How Can Endowment Plans and ULIPs Help in Planning Your Retirement?

9-July-2021 |

 A comprehensive retirement plan is the cornerstone of every financial road map. You cannot plan for your retirement overnight. For steady wealth creation, it is essential to invest in financial tools such as a ULIP policy early on in your career to secure a comfortable and stress-free retirement.

ULIP insurance and endowment plans are among the most favoured investments as they combine the benefits of insurance and investment under a single plan. A well-planned retirement ensures that you don’t have to resort to borrowing money in the vulnerable stage of your life when you don’t have a steady income to address your everyday needs.

However, before making investment decisions, it is essential to ensure that the financial policies are understood, and all ambiguity concerning them has been cleared to prevent regretting investment decisions.  

 

What is a ULIP Policy?

The objective of a ULIP (Unit Linked Insurance Plan) is to help you build a corpus for your future along with providing an insurance cover. As a ULIP policy is a long-term investment, it is highly suitable as a retirement plan.
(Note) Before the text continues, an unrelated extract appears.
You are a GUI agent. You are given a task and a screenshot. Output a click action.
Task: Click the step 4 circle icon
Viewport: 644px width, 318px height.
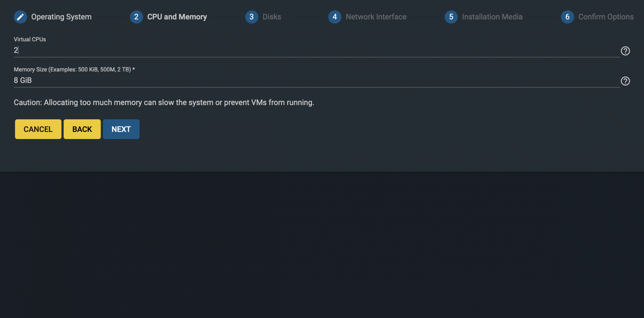335,17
Similar to term insurance, a ULIP policy requires regular investments in the form of premiums that are paid to the insurance provider by the policyholder. A part of this premium goes towards ULIP insurance which promises a death benefit to the nominees of the policyholder in case of the latter’s untimely demise. The other half of the premiums are invested in market-linked returns. These include equity, debt, and combination funds.

Equity funds include investment in company stocks and garner the highest returns, but it is categorised as a high-risk investment. Debt investments are the safest, where the premium is poured into government assets, but the returns are low compared to equity. Finally, as the name suggests, combination funds are where the policyholder can decide the amount to be invested in equity and debt based on their risk appetite.

A ULIP retirement plan can act as an income replacement when you no longer have a job. It can help you achieve your financial goals with ease by building a steady corpus for your future.

 

Why Make a ULIP Investment?

Inadequate retirement planning can result in sacrificing your dreams in the twilight years of your life. To meet the expenses post-retirement, it is wise to build a pension fund that will support your lifestyle. Here is why early investment in a ULIP policy is a wise financial decision:-  

 

  • Higher Returns: Security and returns are the primary concerns while making any investment. A ULIP investment promises both of these. The average returns that come from ULIPs are higher than other investment alternatives, including that of a retirement endowment plan. The reason behind the lucrative nature of a ULIP investment is that the premiums are directed towards market-linked returns.

  • Investment Options: ULIPs consider the diverse investment needs of every individual and are sensitive to the risk profile of investors, which makes them so unique. A potential investor gets to choose whether to invest in equity, debt, or combination funds based on their financial goals and corpus requirement.

  • Insurance: Insurance is an important component of every financial plan. When one invests in a ULIP policy, a part of the premium goes towards ULIP insurance. This ensures the financial security of your loved ones in your absence. Tata AIA policy covers you up to the age of 75 to ensure that your family is taken care of even in your absence.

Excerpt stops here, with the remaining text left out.